神居古潭石-II, Kamui Cotan Seki
神居古潭石-II
神居古潭石-Iについては、神居古潭から産する、いわゆる神居古潭石を網羅的に紹介したものではなく、あくまで手持ちの神居古潭石をまとめて掲載したものでした。
同じ趣向で、手持ちの神居古潭石が増えましたので、神居古潭石IIとして新たにこちらで紹介したいと思います。
神居古潭石 - 赤古潭石
続いてこちらは、赤い神居古潭石です。
神居古潭石とはある特定の種類の石のことを指す言葉ではなく、神居古潭から産する特異な石々のことを指すものです。 その代表的な石が神居古潭七石となる訳ですが、赤い神居古潭石は、他の黒い神居古潭石とは違う石です。
赤い神居古潭石は、ジャスパー(碧玉)またはチャートとなります。
この石の場合、裏側の割れたあたり、ゴツゴツとした岩肌はチャートのようです。
一方、表側の白い模様は石英の貫入だと思われますが、そのあたりの触り心地は非常に滑らかで碧玉のようです。

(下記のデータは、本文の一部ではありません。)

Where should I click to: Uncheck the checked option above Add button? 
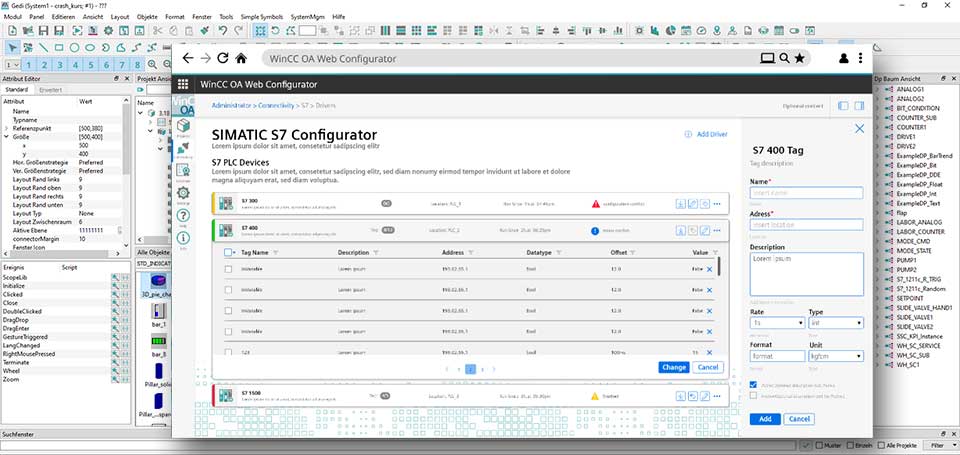(x=753, y=384)
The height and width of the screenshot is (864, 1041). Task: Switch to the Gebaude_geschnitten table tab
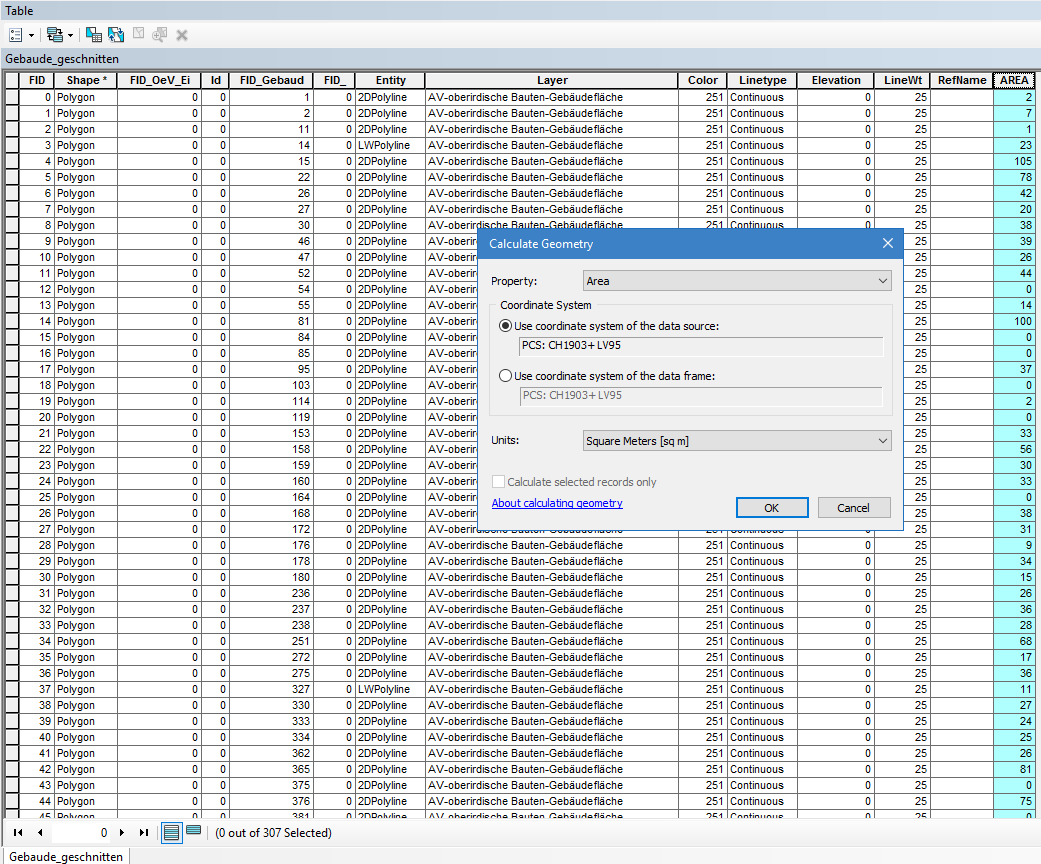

ひとつの石のなかで、碧玉っぽくもあり、またチャートっぽくあるというのも不思議な感じはしますが、庄内川から産する赤い石にも似たようなものがあります。 もしかすると非常に珪酸分が豊富で質の良いチャートなのかもしれません。
神居古潭石 - 曹閃石?
こちらは神居古潭から産した黒色片岩と思われる石です。
ただ、神居古潭7石のひとつとして曹閃石があり、水石の本にも出てたりします。
神居古潭から産する曹閃石について調べてみると、はっきりしたことは分からないものの、どうも緑色または緑色に白が交差した石であるようであり、この石の特徴どおりのようでもあります。
曹閃石とはリーベック閃石のことであり、石綿状になるとクロシドライト(青石綿)になります。

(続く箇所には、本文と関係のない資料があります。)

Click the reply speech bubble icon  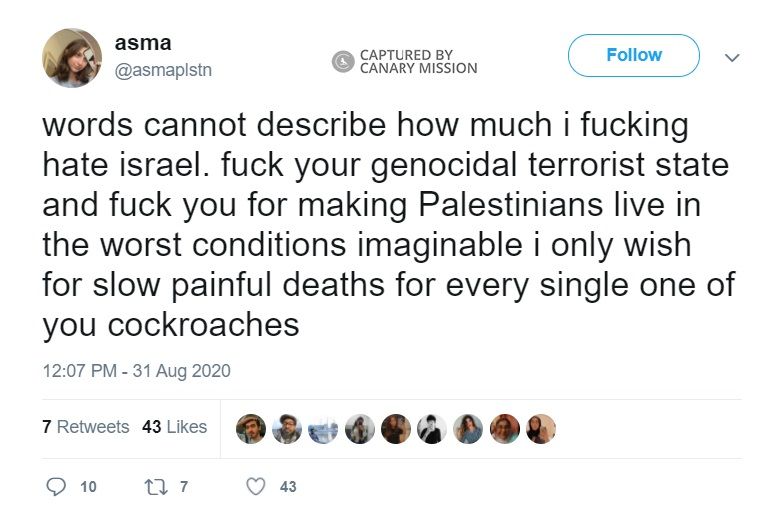click(56, 487)
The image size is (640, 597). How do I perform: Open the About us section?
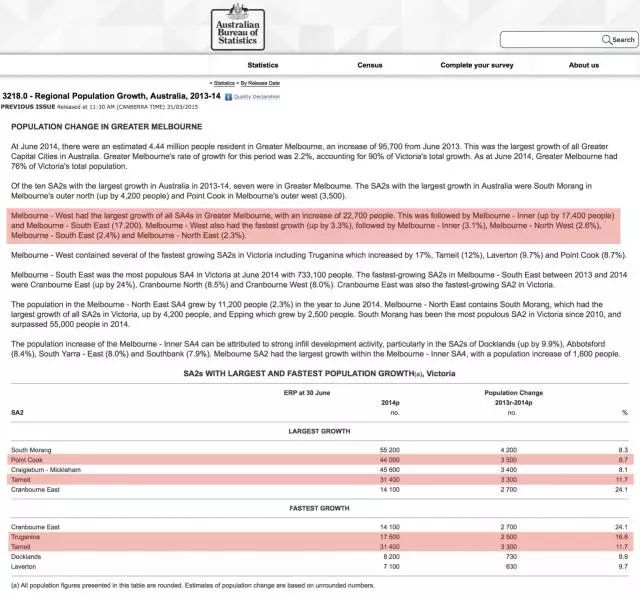[x=584, y=65]
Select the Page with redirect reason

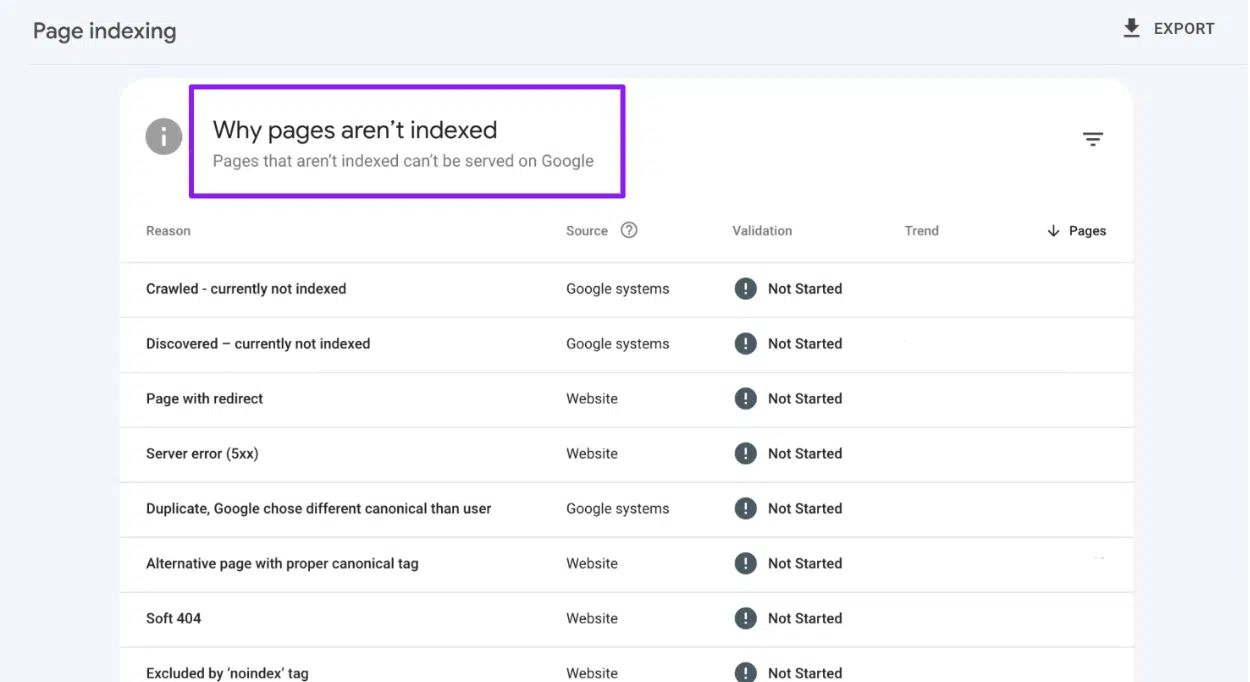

クロシドライトに石英が染み込んで硬化したものが鷹目石(ホークスアイ)であり、クロシドライト特有の灰青色をしています。 また、これが酸化して黄金色から茶褐色の縞模様になったものが、あの有名な虎目石(タイガーズアイ)となる訳です。
確かにこちらの石、白ではない凹部のあたりに髪の毛にできる天使の輪のように、微細な繊維質を含むことによってできる独特の光の反射(シャトヤンシー効果)があるようにも見えます。

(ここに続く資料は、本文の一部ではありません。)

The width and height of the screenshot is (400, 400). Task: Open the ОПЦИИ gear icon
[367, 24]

ただし、その後の調べでこの石は黒色片岩(こくしょくへんがん)ではないかと考えています。
黒色片岩は、石墨を多く含むため脂肪光沢があるといいます。また、石英・長石類に富む白い層と,石墨に富む黒い層が互い違いの縞になっていることが多いとも。
したがって天使の輪と思っていたものは、実は石墨による脂肪光沢ではないかと思うのです。
ただ私が思うに、神居古潭から産する曹閃石として、この黒色片岩が間違えられることがあるように思います。
神居古潭の曹閃石については、新たに別のページをを作りましたのでそちらを参照ください:神居古潭の曹閃石について
神居古潭石 - 黄金神居古潭石?
こちらは正直、チャートのようで、黄色いところは黄金神居古潭石なのかもしれません。 なお、黄金神居古潭石は、黄色い碧玉といわれます。
ただし、質の良い神居古潭石の真黒石はチャートのようなガラス質であることから、もしかするとこちらの石も蛇紋岩を含む変成岩なのかもしれません。
一方で、そこら中にあいている穴を除くと、晶洞のようであり、石英の小さな結晶がみられます。 そういったところは珪酸分をたっぷりふくむチャートのようであります。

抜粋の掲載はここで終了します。